Quando si nomina Sesa non diciamo solo comune di Este, che ne detiene il 51% delle quote, ma anche un privato, Angelo Mandato, veneziano, classe 1966, che, tramite la holding Finam, ne detiene il 49%. Mandato arriva nella società estense nel 1995 insieme ad uno dei fondatori, un personaggio molto conosciuto negli ambienti malavitosi dei rifiuti: Sandro Rossato, soprannominato “il Calabrese” per via dei suoi contatti con la ‘ndrangheta, nonostante fosse purosangue veneto.

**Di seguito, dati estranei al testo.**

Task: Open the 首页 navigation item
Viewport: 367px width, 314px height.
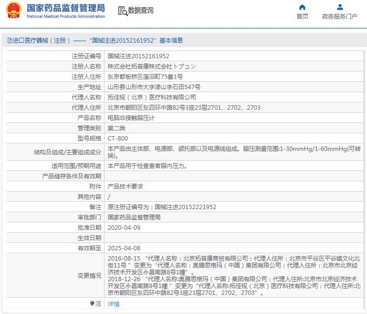Action: [302, 16]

È nel nord est che Rossato aveva costruito un impero tramite società di rifiuti, dove lo stesso Mandato inizia la sua carriera che lo porta alla nomina di amministratore delegato di quella che sarebbe diventata una delle più grandi aziende d’Europa attive nel mercato della raccolta differenziata e delle bioenergie. Nel 1995, infatti, quando Rossato diventa il vicepresidente della Sesa, Mandato viene chiamato come consigliere, per poi diventare qualche anno dopo amministratore delegato. Sandro Rossato per nove anni condivide con Mandato la pianificazione degli affari della società estense prima di lasciare l’incarico di vicepresidente nel 2004, pochi anni prima dell’inizio dei guai con la giustizia.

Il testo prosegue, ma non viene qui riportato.